- _Exercise objective_: Extract the complete listing and repeat it word for word.

- _Raw data_:
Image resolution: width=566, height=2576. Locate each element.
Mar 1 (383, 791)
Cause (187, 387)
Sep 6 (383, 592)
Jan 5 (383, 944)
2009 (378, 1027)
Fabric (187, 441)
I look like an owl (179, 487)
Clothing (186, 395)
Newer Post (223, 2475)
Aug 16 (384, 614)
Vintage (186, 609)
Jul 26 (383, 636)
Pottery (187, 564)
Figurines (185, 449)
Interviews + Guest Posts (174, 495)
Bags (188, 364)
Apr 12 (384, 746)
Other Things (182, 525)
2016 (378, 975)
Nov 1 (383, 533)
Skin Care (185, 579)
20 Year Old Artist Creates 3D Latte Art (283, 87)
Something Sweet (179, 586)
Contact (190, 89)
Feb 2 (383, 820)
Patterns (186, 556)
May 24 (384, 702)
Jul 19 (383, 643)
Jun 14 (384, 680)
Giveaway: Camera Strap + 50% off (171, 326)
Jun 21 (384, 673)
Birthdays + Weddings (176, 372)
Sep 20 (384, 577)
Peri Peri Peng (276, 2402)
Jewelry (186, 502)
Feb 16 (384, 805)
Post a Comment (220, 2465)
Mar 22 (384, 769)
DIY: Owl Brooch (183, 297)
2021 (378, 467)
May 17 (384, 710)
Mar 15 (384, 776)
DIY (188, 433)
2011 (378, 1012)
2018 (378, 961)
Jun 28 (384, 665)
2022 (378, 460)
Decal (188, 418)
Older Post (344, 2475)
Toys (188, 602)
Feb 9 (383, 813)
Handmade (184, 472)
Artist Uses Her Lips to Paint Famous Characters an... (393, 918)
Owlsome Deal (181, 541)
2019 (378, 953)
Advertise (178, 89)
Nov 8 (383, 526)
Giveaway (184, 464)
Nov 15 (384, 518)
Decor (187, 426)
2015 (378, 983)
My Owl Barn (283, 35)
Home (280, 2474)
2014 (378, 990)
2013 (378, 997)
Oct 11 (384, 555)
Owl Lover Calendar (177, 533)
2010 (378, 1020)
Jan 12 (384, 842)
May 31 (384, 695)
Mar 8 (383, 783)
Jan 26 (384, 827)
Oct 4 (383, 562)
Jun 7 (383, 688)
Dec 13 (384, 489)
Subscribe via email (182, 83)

- _Answer for the task_:
Image resolution: width=566, height=2576. Locate each element.
Mar 1 (383, 791)
Cause (187, 387)
Sep 6 (383, 592)
Jan 5 (383, 944)
2009 (378, 1027)
Fabric (187, 441)
I look like an owl (179, 487)
Clothing (186, 395)
Newer Post (223, 2475)
Aug 16 (384, 614)
Vintage (186, 609)
Jul 26 (383, 636)
Pottery (187, 564)
Figurines (185, 449)
Interviews + Guest Posts (174, 495)
Bags (188, 364)
Apr 12 (384, 746)
Other Things (182, 525)
2016 (378, 975)
Nov 1 (383, 533)
Skin Care (185, 579)
20 Year Old Artist Creates 3D Latte Art (283, 87)
Something Sweet (179, 586)
Contact (190, 89)
Feb 2 (383, 820)
Patterns (186, 556)
May 24 (384, 702)
Jul 19 (383, 643)
Jun 14 (384, 680)
Giveaway: Camera Strap + 50% off (171, 326)
Jun 21 (384, 673)
Birthdays + Weddings (176, 372)
Sep 20 (384, 577)
Peri Peri Peng (276, 2402)
Jewelry (186, 502)
Feb 16 (384, 805)
Post a Comment (220, 2465)
Mar 22 (384, 769)
DIY: Owl Brooch (183, 297)
2021 (378, 467)
May 17 (384, 710)
Mar 15 (384, 776)
DIY (188, 433)
2011 (378, 1012)
2018 (378, 961)
Jun 28 (384, 665)
2022 (378, 460)
Decal (188, 418)
Older Post (344, 2475)
Toys (188, 602)
Feb 9 (383, 813)
Handmade (184, 472)
Artist Uses Her Lips to Paint Famous Characters an... (393, 918)
Owlsome Deal (181, 541)
2019 (378, 953)
Advertise (178, 89)
Nov 8 (383, 526)
Giveaway (184, 464)
Nov 15 (384, 518)
Decor (187, 426)
2015 (378, 983)
My Owl Barn (283, 35)
Home (280, 2474)
2014 (378, 990)
2013 (378, 997)
Oct 11 (384, 555)
Owl Lover Calendar (177, 533)
2010 (378, 1020)
Jan 12 (384, 842)
May 31 (384, 695)
Mar 8 (383, 783)
Jan 26 (384, 827)
Oct 4 (383, 562)
Jun 7 (383, 688)
Dec 13 (384, 489)
Subscribe via email (182, 83)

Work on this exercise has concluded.